On Wed, 2016-11-23 at 10:05 +0200, Yoav Nir wrote:
> Hi, Nikos
> 
> On 23 Nov 2016, at 9:06, Nikos Mavrogiannopoulos <nmav@redhat.com>
> wrote:
> 
> > 
> > Hi,
> >  Up to the current draft of TLS1.3 the record layer is restricted
> > to
> > sending 2^14 or less. Is the 2^14 number something we want to
> > preserve?
> > 16kb used to be a lot, but today if one wants to do fast data
> > transfers
> > most likely he would prefer to use larger blocks. Given that the
> > length
> > field allows for sizes up to 2^16, shouldn't the draft allow for
> > 2^16-
> > 1024 as maximum?
> 
> I am not opposed to this, but looking at real browsers and servers, 
> we see that they tend to set the size of records to fit IP packets. 

IP packets can carry up to 64kb of data.

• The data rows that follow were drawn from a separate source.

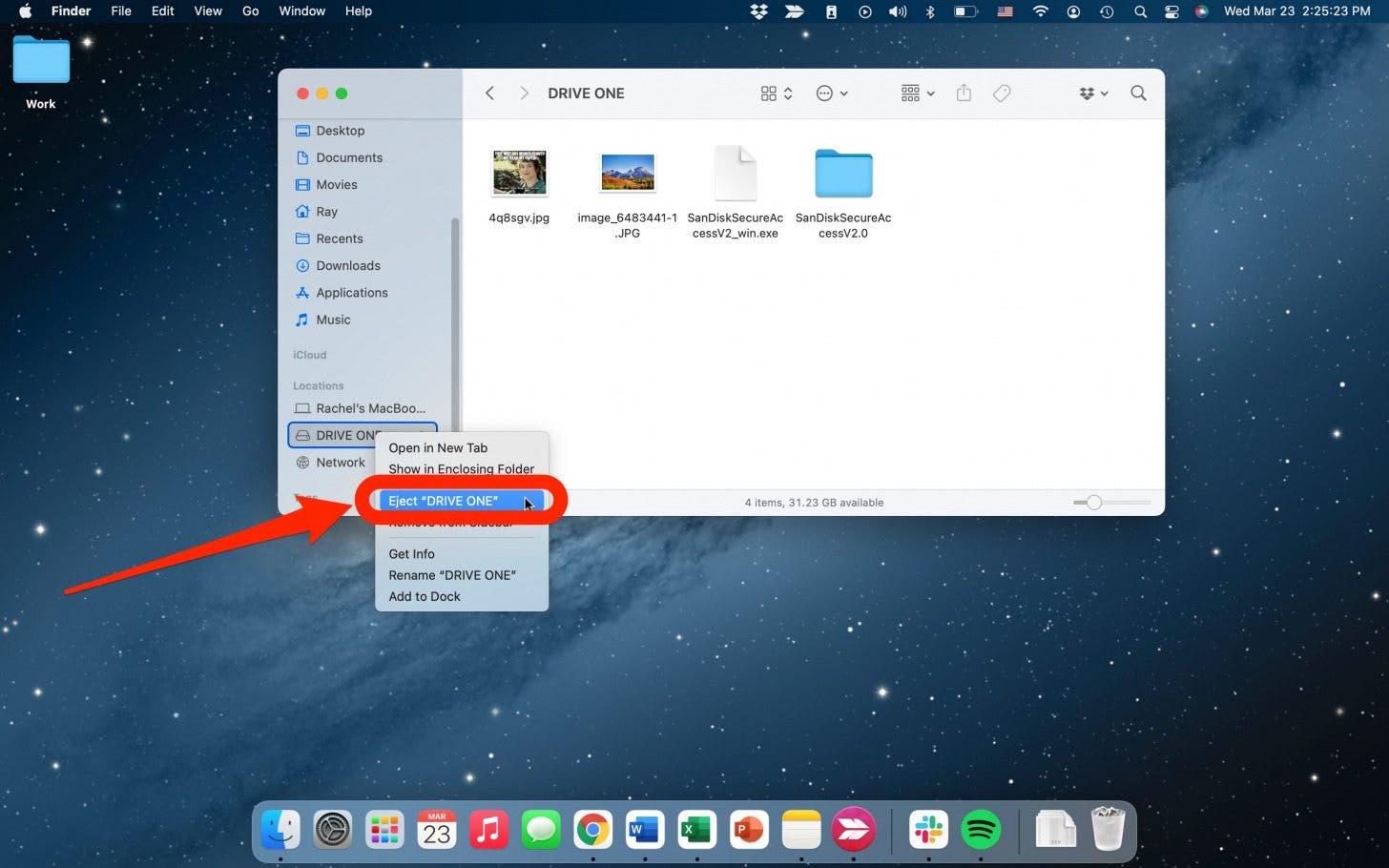Open Slack from the Dock
This screenshot has width=1389, height=868.
tap(928, 829)
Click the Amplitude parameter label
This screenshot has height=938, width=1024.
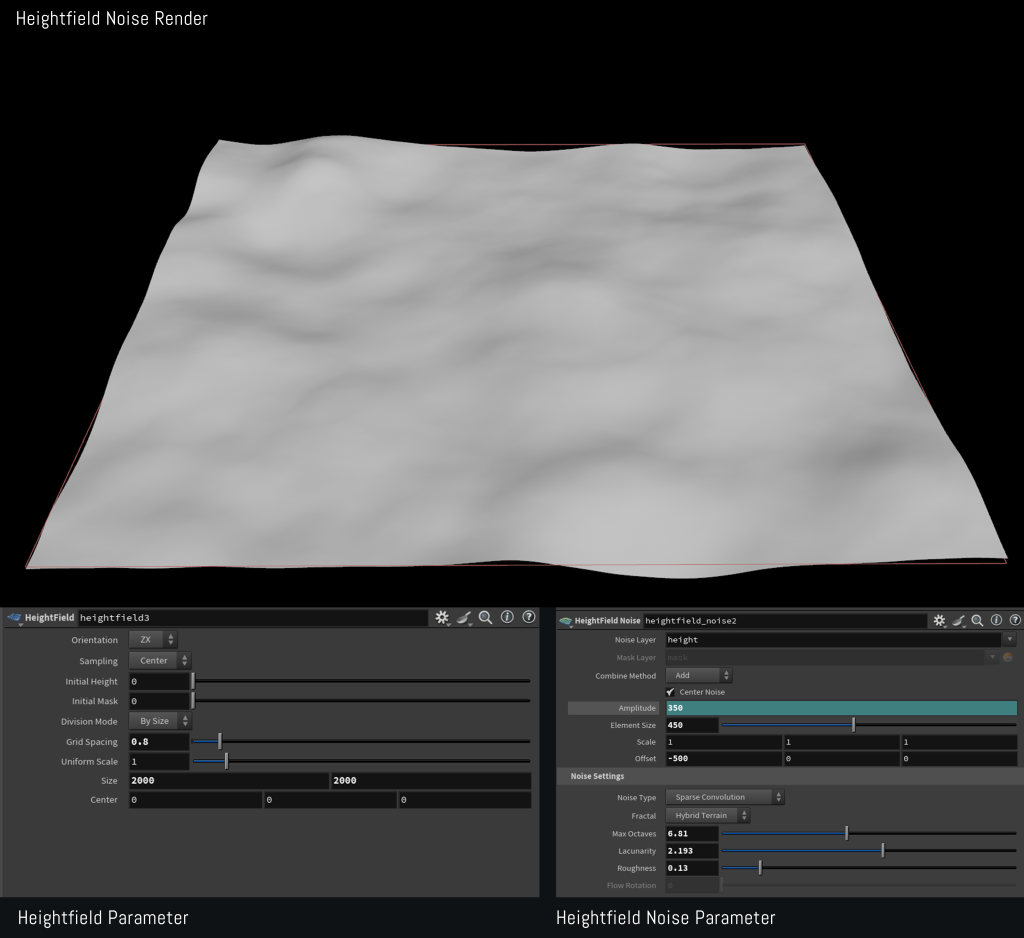(x=637, y=708)
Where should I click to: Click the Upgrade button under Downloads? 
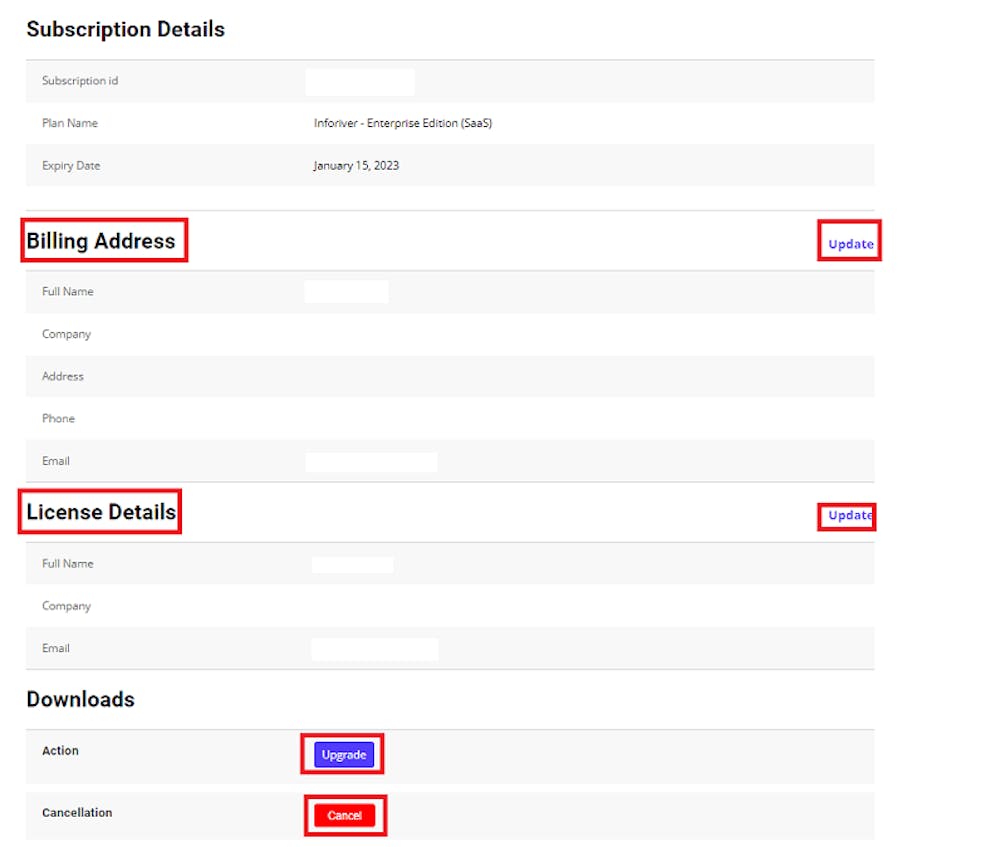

I believe you may be referring
to ethernet MTU sizes. That to my understanding is a way to reduce
latency in contrast to cpu costs. An increase to packet size targets
bandwidth rather than latency (speed).

> The gains from increasing the size of records from the ~1460 bytes
> that fit in a packet to nearly 64KB are not all that great, and the
> gains from increasing records from 16 KB to 64KB are almost
> negligible. At that size the block encryption dominates the CPU time.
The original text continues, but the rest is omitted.